* ASSIGNED TASK *
Where a picture appears, leave it out, and transcribe all the lines below exactly.

* INFORMATION GIVEN *
━━━━━━━━━━━━━━━━━━━━

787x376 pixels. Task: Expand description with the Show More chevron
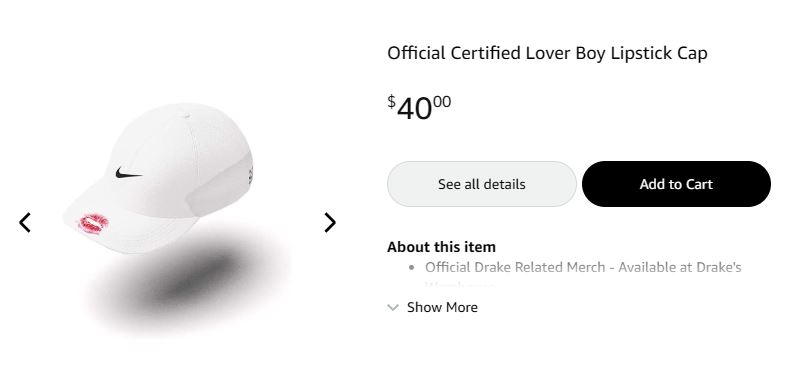(393, 307)
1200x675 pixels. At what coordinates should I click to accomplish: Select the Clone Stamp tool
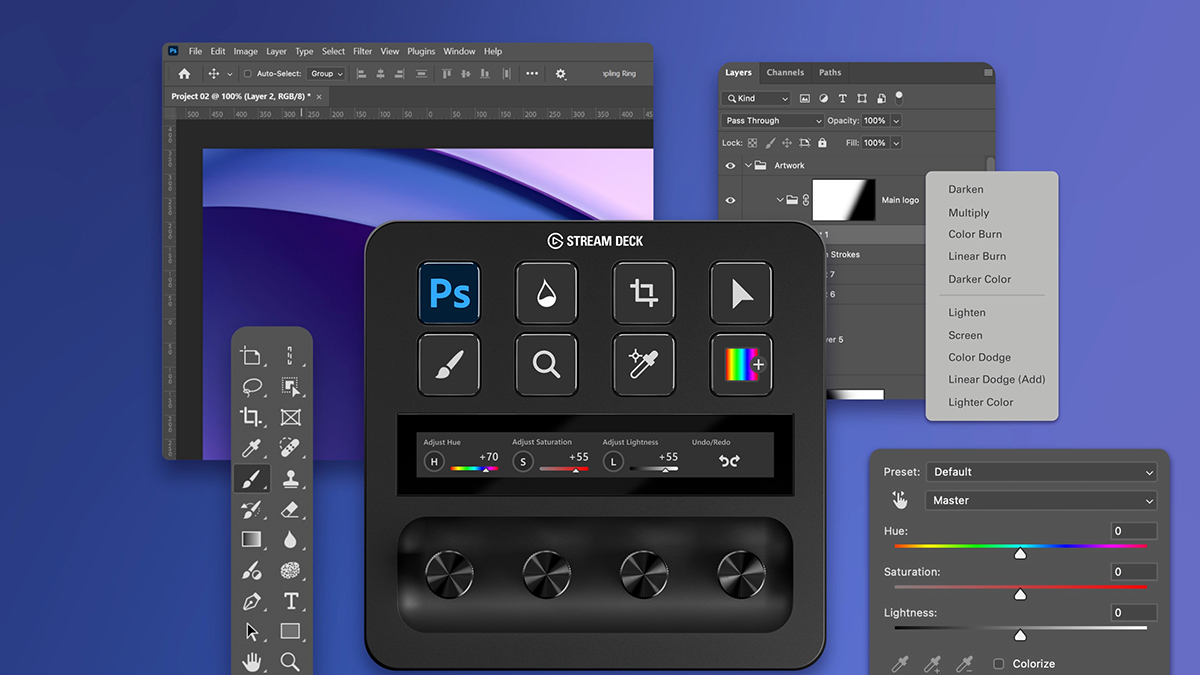tap(292, 478)
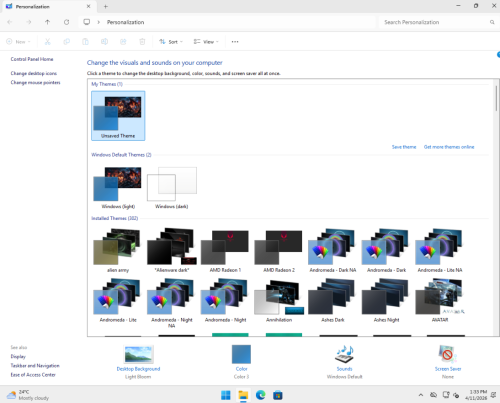Expand the View dropdown
500x403 pixels.
206,42
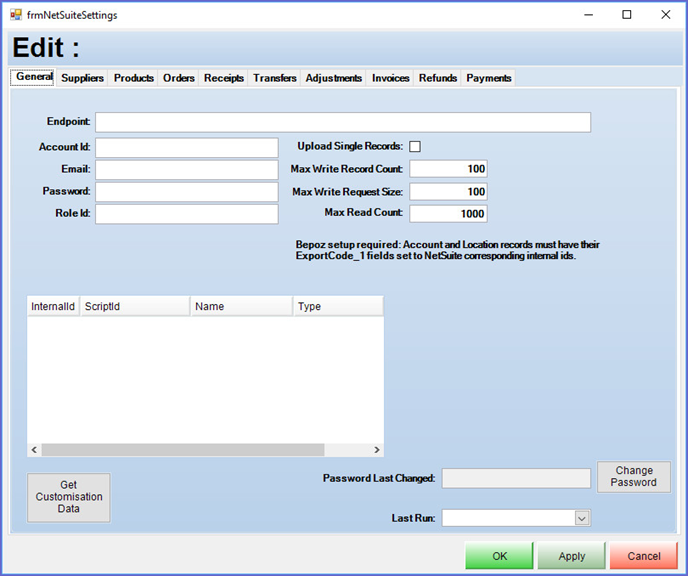Image resolution: width=688 pixels, height=576 pixels.
Task: Click into the Endpoint text field
Action: click(x=343, y=122)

━━━━━━━━━━━━━━━━━━━━

* SOLVED PROBLEM *
787x376 pixels. Task: Expand description with the Show More chevron
(393, 307)
1200x675 pixels. At what coordinates should I click to accomplish: Select the Clone Stamp tool
tap(292, 478)
Expand the View dropdown
500x403 pixels.
206,42
Image resolution: width=688 pixels, height=576 pixels.
Task: Click into the Endpoint text field
Action: click(x=343, y=122)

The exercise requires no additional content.